Today, the genes responsible for the majority of Mendelian disorders are known. The Online Mendelian Inheritance in Man (OMIM; http://www.ncbi.nlm.nih.gov/omim/) database lists 2517 Mendelian phenotypes with known and 1741 with unknown molecular basis. This success is mainly due to the power of linkage analysis which allowed the genetic mapping of diseases to narrow genomic intervals that, even before the availability of the genome sequence, could be readily investigated for the presence of genes and mutations responsible for each disease. This valuable tool, however, proved much less effective for more common and genetically more complex disorders including psychiatric disorders. The need for more powerful tools for molecular genetic analysis became obvious and the importance of developing such tools was clear given the public health impact of these disorders. The human genome project was the first big step towards the development of technologies and tools that today allow for the successful genetic investigation of complex phenotypes. In the post-genomic era the importance of understanding such phenotypes provides the major motivation driving the emergence of new technologies. There have been many scientific breakthroughs in genetics in the last century, however, when it comes to technological breakthroughs, this is undoubtedly one of the most significant times in the history of genetics.
The human genome project was launched by the National Institutes of Health, the Department of Energy and international partners in 1990 and reached its first major landmark with the publication of a first working draft of the human genome in 2001 (1). The simultaneous publication of a genome draft from a parallel genome project outside the public sector (2) highlighted the tremendous technological advances that made possible ahead of schedule what originally seemed to many an overambitious undertaking. The availability of the human and other genomes subsequently led to renewed interest and further advances in the field of population genetics and provided new tools and information for the study of polymorphism, recombination, linkage disequilibrium and genetic association leading to knowledge that has been instrumental for the study of complex disorders.
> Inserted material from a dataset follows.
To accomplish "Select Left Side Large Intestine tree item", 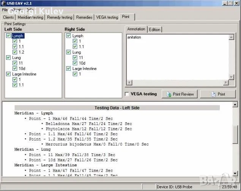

One of the first things that became apparent in the study of complex disorders was that the practice of testing one or a few polymorphisms within a gene for association with a disease was at best insufficient. The number of known genetic variants increased exponentially making it clear that a gene can contain dozens or hundreds of single nucleotide polymorphisms (SNPs) that could influence its function. Although information on coding sequence and phylogenetic conservation information from the newly emerged field of comparative genomics could provide a means to assess the likelihood of function for any given SNP and reduce the number of tested SNPs, this is clearly an approach that could miss important variants.
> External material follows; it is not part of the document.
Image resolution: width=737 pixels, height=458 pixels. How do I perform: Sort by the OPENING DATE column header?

Fortunately, the first studies that performed high throughput genotyping showed that determining the genotypes of all common SNPs is not necessary to survey all common variation (3–5). This is a result of the phenomenon of linkage disequilibrium (LD), an old genetic concept that came to enjoy renewed popularity. As shown in Figure 1, when a mutation arises in the population it generates a new variable location. The newly generated allele resides on a preexisting haplotype – a DNA strand that carries a specific sequence of alleles on the other variable positions. The new allele will then be transmitted to the next generations always on this haplotype except where the haplotype continuity is broken by recombination. As a result, the genotype of every variant in the genome is correlated with the genotypes of neighboring variants, and this correlation is reduced with increasing distance and with increasing phylogenetic age of the variant. Further, due to the non-uniform recombination rates in the genome and the existence of recombination “hot-spots” (6) the correlation between genotypes, or LD, has a patchy distribution with regions of higher LD separated, often abruptly, by regions of lower LD, a phenomenon that gave rise to the term “islands” of LD (5) (see Figure 2). Regions of high LD are often referred to as haplotype blocks, referring to short haplotype fragments that contain only some of the possible combinations of alleles across their length. These blocks should not be confused with the traditional meaning of the word haplotype, which does not assume any correlation between alleles at the population level, but only their coexistence in the same strand in an individual.
Analysis of LD in the genome has made it clear that the correlations of genotypes are often so strong that one variant can fully predict (or “tag”) the genotype of another (perfect LD-see Figure 1), making it possible to examine all common variation by genotyping only a fraction of common SNPs. The HapMap project launched in 2002 (7) has genotyped millions of SNPs in multiple populations, achieving its goal to characterize LD across the genome. These results have already been utilized to enhance the efficiency of current genotyping technologies and they are a valuable everyday tool for complex disease genetics researchers.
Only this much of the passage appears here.